##### SUPPLIED INFORMATION

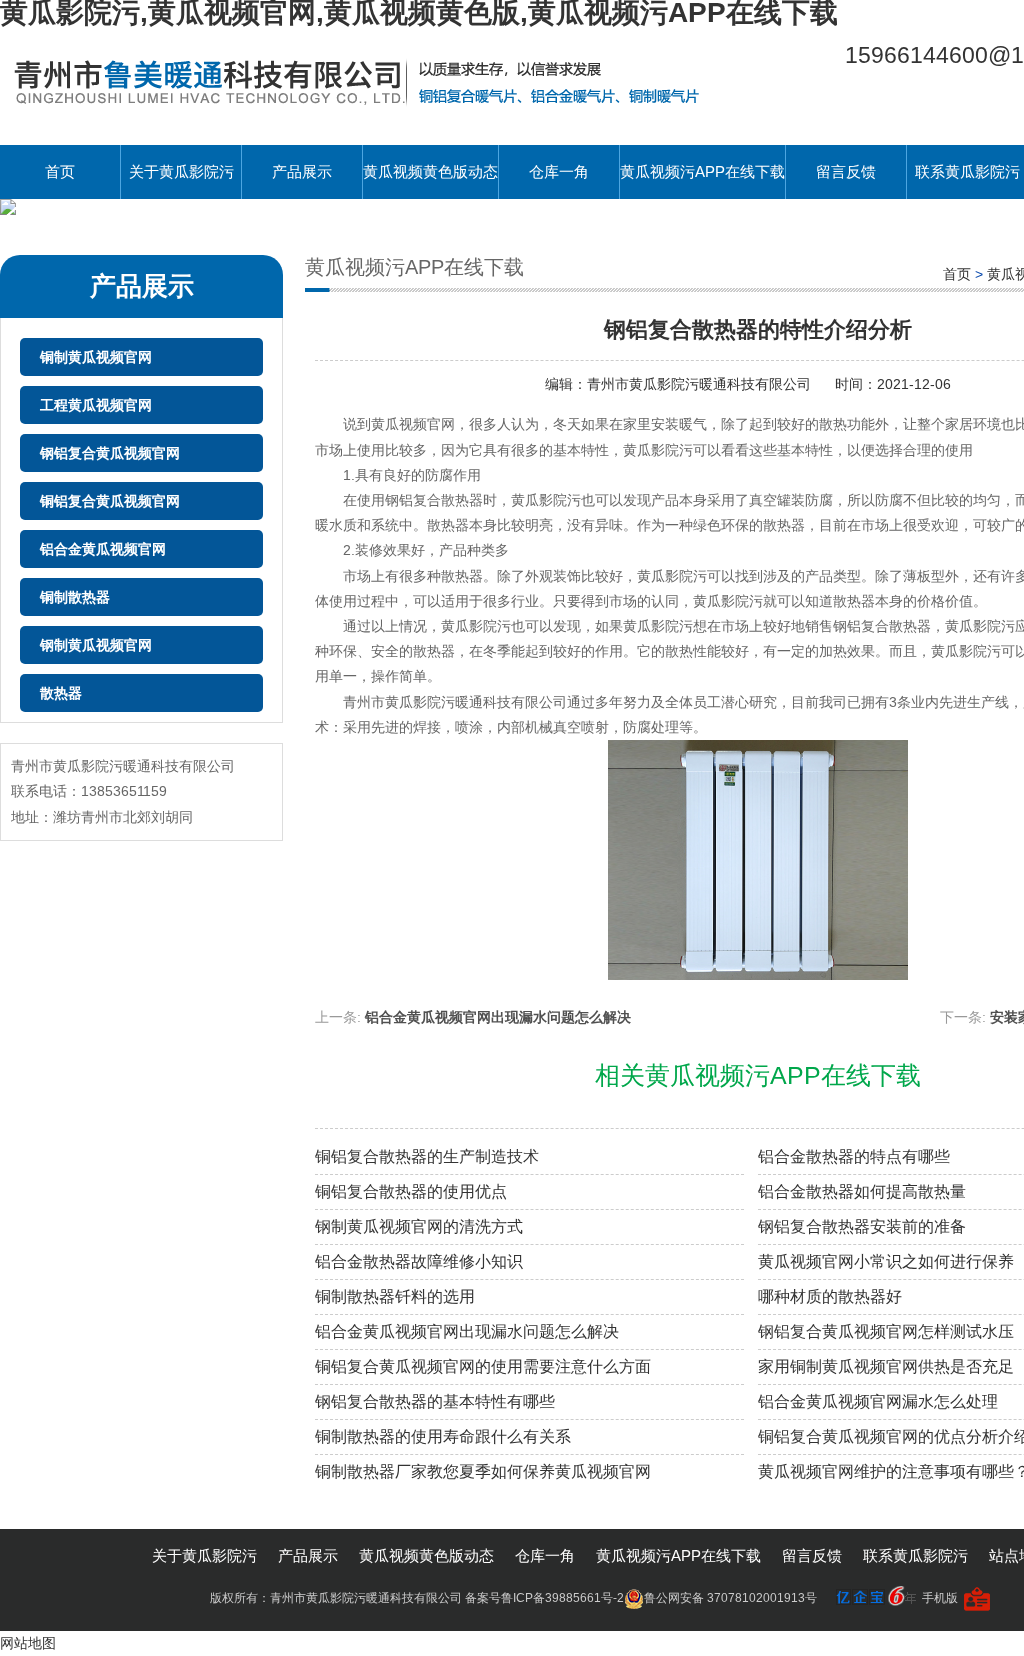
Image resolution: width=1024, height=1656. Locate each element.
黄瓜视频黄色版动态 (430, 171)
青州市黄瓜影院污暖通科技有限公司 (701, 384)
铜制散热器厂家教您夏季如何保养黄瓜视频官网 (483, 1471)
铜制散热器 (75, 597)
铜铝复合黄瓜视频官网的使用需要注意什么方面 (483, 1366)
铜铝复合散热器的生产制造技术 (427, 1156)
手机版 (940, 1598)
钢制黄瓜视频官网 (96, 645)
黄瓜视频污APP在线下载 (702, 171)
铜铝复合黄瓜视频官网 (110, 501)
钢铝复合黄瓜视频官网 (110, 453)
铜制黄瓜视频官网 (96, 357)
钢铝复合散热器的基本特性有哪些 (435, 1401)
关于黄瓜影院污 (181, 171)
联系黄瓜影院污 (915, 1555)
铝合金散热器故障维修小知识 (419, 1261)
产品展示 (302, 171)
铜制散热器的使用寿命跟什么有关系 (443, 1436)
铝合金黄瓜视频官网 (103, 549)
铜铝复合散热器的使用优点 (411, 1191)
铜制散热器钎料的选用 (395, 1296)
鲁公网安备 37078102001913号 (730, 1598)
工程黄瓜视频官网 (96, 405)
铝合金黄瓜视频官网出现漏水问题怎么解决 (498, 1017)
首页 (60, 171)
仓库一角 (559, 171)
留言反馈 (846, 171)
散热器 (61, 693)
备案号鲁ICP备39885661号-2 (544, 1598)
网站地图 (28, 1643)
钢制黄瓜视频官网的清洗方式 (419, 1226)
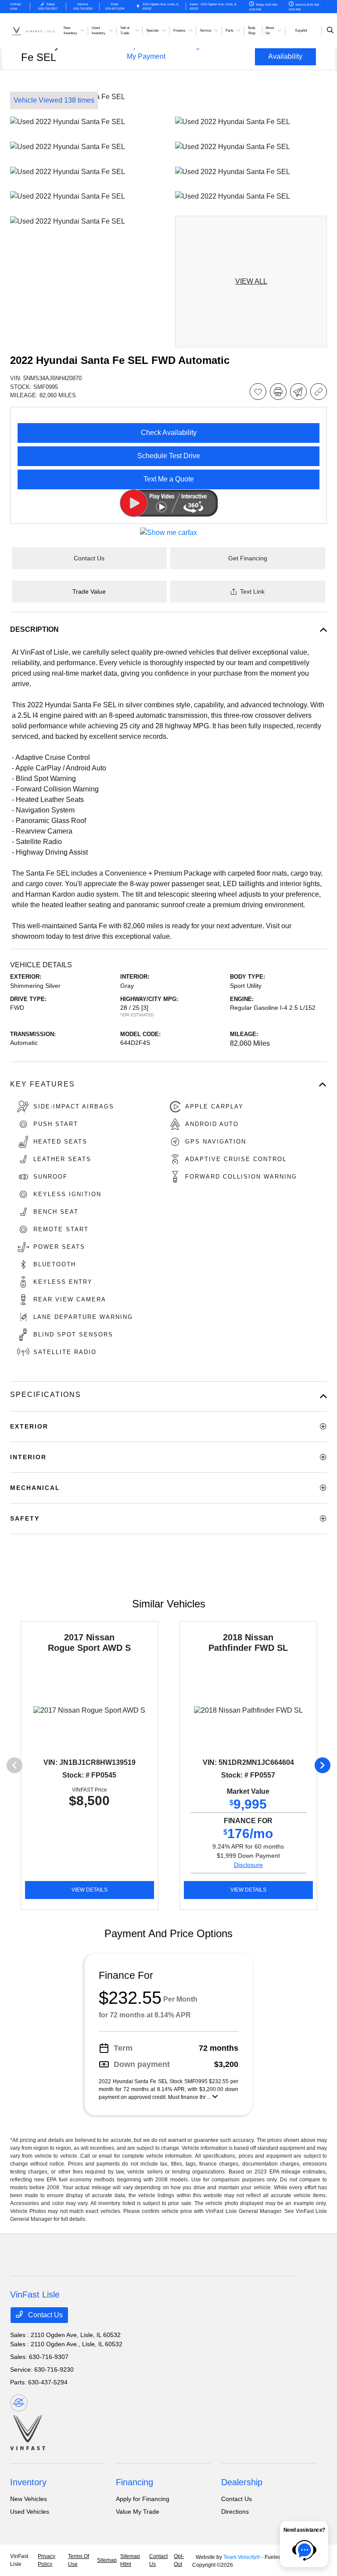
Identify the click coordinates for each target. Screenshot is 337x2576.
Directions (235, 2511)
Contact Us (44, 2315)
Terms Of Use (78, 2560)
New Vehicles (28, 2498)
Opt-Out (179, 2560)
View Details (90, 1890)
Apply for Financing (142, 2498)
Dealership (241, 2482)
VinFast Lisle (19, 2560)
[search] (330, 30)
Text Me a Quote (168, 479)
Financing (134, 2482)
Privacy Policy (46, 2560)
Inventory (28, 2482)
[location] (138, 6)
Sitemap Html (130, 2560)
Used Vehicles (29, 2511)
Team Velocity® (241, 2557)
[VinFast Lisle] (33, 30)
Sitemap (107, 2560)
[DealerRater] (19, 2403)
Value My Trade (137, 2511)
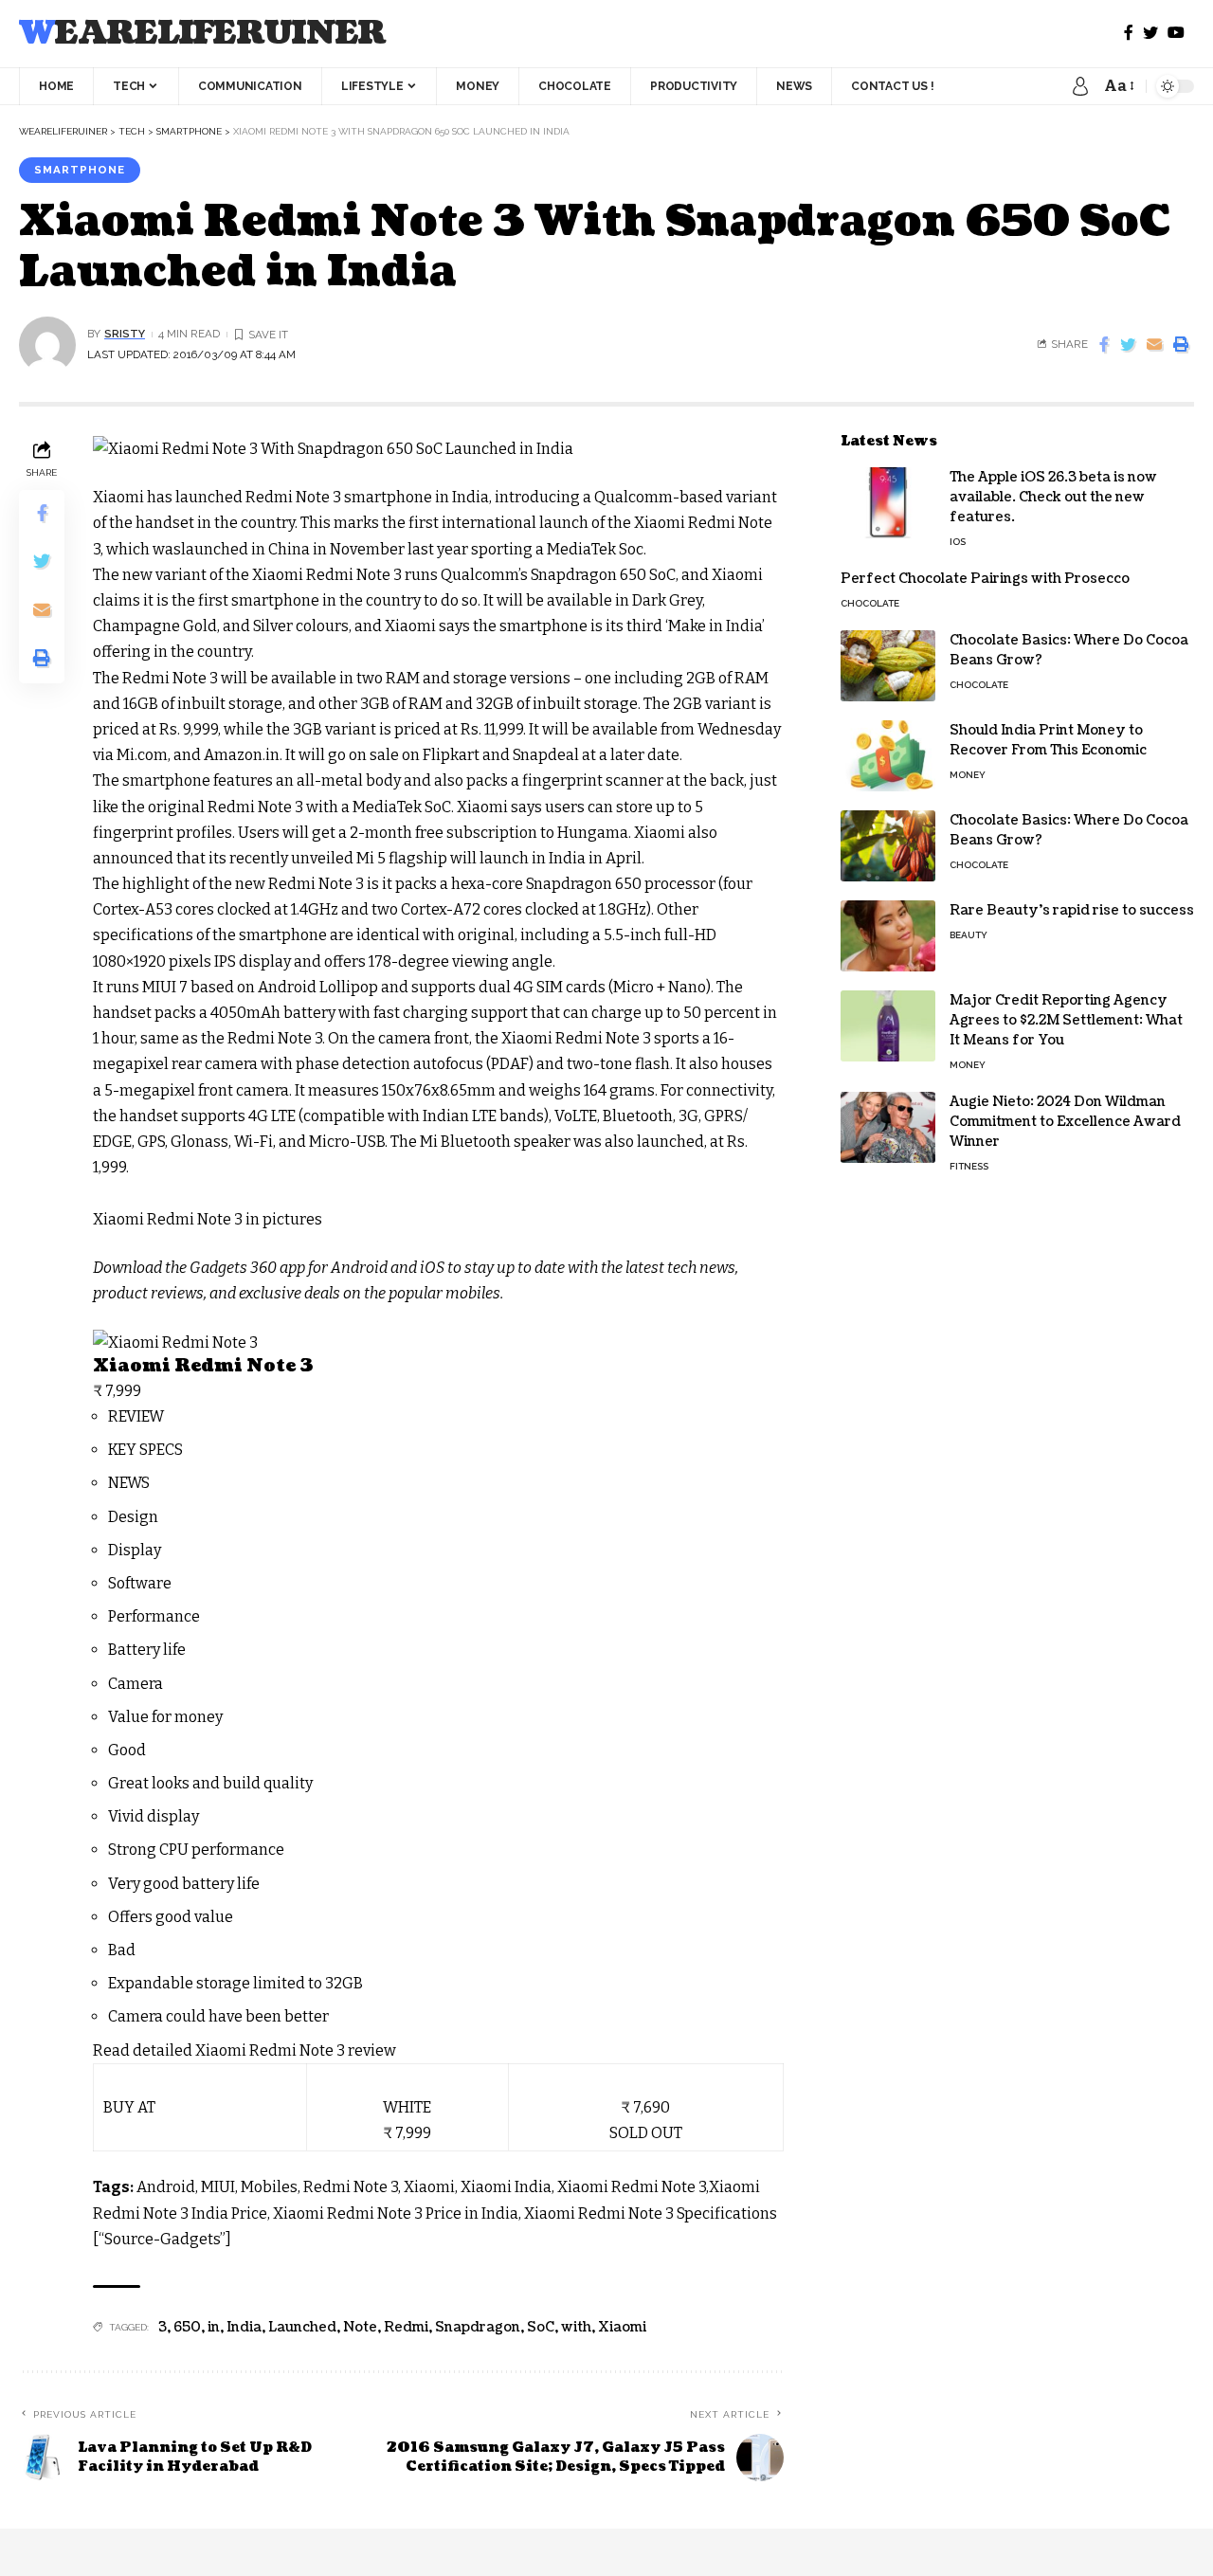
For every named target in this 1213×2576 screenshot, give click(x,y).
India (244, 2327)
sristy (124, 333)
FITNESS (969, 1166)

##########

# PROBLEM TO WORK ON:
Looking at the listing above, which lines hold "target"? Copy every such line.

# ANSWER FOR THIS EXERCISE:
Identify the click coordinates for each target. Screenshot is 337x2576.
For every named target in this 1213×2576 screenshot, give click(x,y).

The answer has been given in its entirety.